Chapter 6

1.5K 69 13
                                    

"Mereka bertanya padaku, hal apa yang tidak pernah aku harapkan saat ini. Jawabku, bayangan masa lalu. Dan mereka bertanya lagi, kenapa? Karena satu-satunya bayangan yang aku miliki adalah bayangan yang membelengguku dalam ketakutan tiada tara."

**

Pertama kali aku membuka mataku yang kudapati adalah langit-langit kamar yang tidak asing lagi bagiku. Hal ini membuatku bernapas lega. Setidaknya bayanganku ketika sadar adalah berada di kamar serba putih dengan aroma obat yang cukup membuatku pusing, tidak pernah terjadi. Dan artinya tadi malam Mas Revan benar-benar memahami isyaratku.

Perlahan aku menyibak selimut yang membungkus tubuhku. Dengan hati-hati aku turun dari ranjang. Selain karena masih merasa sedikit lemas, aku juga tidak mau mengambil resiko untuk membangunkan salah satu titisan David yang tengah lelap dalam tidurnya.

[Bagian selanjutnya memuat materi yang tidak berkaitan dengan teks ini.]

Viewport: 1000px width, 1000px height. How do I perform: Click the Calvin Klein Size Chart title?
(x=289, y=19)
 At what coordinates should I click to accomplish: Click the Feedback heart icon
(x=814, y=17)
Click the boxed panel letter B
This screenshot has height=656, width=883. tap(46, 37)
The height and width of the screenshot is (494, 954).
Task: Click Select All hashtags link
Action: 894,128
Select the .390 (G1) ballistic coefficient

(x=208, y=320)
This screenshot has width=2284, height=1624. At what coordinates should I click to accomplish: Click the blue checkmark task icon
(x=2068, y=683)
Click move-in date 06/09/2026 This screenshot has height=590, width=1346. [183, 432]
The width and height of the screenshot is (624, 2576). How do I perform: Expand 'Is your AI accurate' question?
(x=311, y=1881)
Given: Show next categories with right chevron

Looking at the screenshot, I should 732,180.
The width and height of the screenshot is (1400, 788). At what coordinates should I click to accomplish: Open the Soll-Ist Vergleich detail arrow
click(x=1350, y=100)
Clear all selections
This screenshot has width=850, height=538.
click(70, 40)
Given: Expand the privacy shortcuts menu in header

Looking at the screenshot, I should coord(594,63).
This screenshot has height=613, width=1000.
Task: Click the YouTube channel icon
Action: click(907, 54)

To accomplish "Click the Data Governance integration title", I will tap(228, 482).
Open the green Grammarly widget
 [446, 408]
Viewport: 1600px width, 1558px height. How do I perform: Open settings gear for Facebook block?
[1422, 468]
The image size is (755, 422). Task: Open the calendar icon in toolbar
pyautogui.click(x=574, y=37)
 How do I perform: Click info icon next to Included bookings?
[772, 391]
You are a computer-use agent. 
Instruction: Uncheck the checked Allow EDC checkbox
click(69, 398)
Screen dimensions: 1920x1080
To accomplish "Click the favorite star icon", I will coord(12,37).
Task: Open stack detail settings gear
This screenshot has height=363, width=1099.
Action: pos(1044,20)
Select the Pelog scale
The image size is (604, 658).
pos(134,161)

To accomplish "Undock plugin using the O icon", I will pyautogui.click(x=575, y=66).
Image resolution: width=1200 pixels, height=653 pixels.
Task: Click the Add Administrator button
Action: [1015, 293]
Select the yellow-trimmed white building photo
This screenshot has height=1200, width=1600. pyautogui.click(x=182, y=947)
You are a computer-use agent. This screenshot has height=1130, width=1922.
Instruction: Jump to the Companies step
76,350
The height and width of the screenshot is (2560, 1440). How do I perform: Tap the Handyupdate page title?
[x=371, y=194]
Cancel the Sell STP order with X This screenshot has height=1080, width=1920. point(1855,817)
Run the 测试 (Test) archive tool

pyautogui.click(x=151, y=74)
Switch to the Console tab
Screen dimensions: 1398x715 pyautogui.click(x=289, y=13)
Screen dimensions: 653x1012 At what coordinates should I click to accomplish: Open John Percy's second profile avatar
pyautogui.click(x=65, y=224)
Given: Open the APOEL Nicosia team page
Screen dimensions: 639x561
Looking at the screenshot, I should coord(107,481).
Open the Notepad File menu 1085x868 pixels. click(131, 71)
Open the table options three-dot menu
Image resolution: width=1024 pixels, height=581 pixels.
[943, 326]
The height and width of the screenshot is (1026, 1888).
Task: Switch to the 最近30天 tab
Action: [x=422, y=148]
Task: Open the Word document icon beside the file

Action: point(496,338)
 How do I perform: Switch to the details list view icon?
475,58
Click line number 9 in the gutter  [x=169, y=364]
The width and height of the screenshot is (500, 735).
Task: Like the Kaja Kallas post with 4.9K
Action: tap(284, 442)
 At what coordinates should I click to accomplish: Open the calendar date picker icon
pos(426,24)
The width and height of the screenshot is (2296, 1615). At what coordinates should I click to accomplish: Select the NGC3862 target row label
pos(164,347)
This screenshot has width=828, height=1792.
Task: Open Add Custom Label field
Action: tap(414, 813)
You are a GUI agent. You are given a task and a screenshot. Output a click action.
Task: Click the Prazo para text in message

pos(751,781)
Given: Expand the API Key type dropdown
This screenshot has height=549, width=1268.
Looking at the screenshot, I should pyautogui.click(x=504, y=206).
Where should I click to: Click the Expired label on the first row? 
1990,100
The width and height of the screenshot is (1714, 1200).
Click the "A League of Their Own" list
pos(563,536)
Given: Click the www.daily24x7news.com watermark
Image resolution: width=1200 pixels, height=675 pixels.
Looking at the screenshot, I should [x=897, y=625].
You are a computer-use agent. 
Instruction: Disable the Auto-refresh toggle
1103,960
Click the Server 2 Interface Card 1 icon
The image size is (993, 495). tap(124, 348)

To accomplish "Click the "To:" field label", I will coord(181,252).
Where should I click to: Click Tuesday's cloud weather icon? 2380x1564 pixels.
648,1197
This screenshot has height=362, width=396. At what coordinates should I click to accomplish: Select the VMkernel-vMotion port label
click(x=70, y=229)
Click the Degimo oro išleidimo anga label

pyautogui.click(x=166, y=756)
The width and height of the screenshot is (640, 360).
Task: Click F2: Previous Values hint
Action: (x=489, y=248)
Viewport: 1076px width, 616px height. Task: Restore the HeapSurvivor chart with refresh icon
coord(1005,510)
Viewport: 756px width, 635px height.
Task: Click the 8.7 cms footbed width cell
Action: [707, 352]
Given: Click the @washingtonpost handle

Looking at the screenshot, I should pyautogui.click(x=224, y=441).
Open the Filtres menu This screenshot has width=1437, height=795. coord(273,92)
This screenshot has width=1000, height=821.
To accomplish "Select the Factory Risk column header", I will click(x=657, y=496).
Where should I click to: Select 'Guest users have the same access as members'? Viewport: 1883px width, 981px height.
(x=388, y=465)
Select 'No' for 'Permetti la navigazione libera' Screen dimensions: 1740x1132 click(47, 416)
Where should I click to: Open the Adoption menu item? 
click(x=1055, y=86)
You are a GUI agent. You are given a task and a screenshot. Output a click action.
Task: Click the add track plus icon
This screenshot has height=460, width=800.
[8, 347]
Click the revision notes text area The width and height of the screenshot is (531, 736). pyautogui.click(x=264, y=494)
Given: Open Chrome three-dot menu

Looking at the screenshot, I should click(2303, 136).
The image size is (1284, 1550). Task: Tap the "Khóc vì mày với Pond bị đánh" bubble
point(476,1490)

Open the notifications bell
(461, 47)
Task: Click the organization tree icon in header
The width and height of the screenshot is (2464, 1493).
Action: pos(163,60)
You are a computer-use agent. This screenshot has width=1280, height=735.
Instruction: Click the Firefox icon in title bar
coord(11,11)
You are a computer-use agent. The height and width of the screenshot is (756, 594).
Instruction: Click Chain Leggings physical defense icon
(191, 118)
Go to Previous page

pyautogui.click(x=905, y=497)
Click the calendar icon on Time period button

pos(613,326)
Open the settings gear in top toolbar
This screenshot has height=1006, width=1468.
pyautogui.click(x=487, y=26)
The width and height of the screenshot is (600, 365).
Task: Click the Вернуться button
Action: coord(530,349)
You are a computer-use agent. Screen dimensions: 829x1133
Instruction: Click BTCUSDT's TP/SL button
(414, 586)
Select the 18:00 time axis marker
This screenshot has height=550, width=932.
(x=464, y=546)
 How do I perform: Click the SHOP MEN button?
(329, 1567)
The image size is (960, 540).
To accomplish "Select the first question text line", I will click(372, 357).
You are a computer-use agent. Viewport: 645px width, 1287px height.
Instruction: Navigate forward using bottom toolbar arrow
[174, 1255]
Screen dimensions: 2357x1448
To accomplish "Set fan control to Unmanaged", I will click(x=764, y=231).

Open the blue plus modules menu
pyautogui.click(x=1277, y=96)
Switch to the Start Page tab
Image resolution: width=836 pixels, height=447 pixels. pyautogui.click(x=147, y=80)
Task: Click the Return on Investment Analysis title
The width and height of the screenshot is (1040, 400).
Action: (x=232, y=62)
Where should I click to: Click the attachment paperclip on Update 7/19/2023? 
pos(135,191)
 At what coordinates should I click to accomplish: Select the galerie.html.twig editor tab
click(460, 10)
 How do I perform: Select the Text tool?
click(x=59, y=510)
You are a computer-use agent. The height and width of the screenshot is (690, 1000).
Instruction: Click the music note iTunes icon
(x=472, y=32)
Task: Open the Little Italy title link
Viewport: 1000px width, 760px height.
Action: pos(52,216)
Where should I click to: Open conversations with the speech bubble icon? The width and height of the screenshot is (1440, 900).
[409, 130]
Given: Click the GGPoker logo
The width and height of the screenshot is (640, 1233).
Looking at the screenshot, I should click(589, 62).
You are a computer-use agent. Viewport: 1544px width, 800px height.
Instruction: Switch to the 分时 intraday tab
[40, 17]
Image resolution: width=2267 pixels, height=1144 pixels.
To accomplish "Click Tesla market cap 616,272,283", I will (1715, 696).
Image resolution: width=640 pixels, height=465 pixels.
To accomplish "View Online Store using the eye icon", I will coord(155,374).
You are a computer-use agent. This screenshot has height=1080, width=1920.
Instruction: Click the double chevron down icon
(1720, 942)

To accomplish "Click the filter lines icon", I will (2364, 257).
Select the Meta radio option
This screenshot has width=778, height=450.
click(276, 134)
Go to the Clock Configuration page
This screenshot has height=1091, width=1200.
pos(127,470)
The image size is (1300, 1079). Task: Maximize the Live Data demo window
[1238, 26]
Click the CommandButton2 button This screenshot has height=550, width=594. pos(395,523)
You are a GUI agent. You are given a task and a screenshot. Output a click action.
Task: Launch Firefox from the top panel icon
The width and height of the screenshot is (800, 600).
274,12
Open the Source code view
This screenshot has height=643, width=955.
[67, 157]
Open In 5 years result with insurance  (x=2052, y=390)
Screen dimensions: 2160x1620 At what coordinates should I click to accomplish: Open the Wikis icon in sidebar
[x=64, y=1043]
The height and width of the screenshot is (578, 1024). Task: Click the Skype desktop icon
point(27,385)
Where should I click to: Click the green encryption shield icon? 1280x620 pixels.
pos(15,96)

Dalam kondisi terlelap seperti ini, wajah Mas Revan bukan hanya tampan tapi juga menggemaskan seperti anak kecil.

Jam dinding masih menunjukkan pukul 4 pagi, masih terlalu pagi untuk membangunkan lelaki tampan ini. Setelah mencuci wajah, perlahan aku meninggalkan kamar dan seperti biasa langsung turun ke dapur untuk membantu Bik Mimin. Namun, sepertinya aku terlalu pagi untuk terbangun dari lelapnya mimpi. Buktinya belum terlihat aktivitas apapun di dapur.

Hah.

Tanpa banyak pikir lagi, aku segera menuju lemari es untuk melihat bahan apa saja yang bisa diolah untuk menu sarapan pagi ini. Dan ternyata persediaan di dalam lemari es cukup lengkap dan mungkin menu pagi hari ini akan berbeda dari biasanya. Tanpa sadar aku tersenyum.

Entah sudah berapa lama aku berkutat di dapur sampai aku tidak tahu sekarang sudah pukul setengah enam pagi. Itu pun aku tahu dari Bik Mimin beberapa detik yang lalu bergegas membantuku menyiapkan sarapan pagi.

Selama kegiatan memasak tidak hentinya Bik Mimin menyuruhku untuk istirahat mengingat kejadian semalam yang membuat Beliau cukup khawatir dengan kondisi kesehatanku. Tetapi pada akhirnya Beliau menyerah untuk membujukku. Aku hanya dapat tersenyum mengingat betapa perhatiannya Bik Mimin padaku. Hal inilah yang menyebabkan diriku secara naluriah sangat menghormati dan menyayangi Bik Mimin dalam waktu yang cukup singkat. Karena bagiku Beliau sudah seperti ibu dan saudara sendiri.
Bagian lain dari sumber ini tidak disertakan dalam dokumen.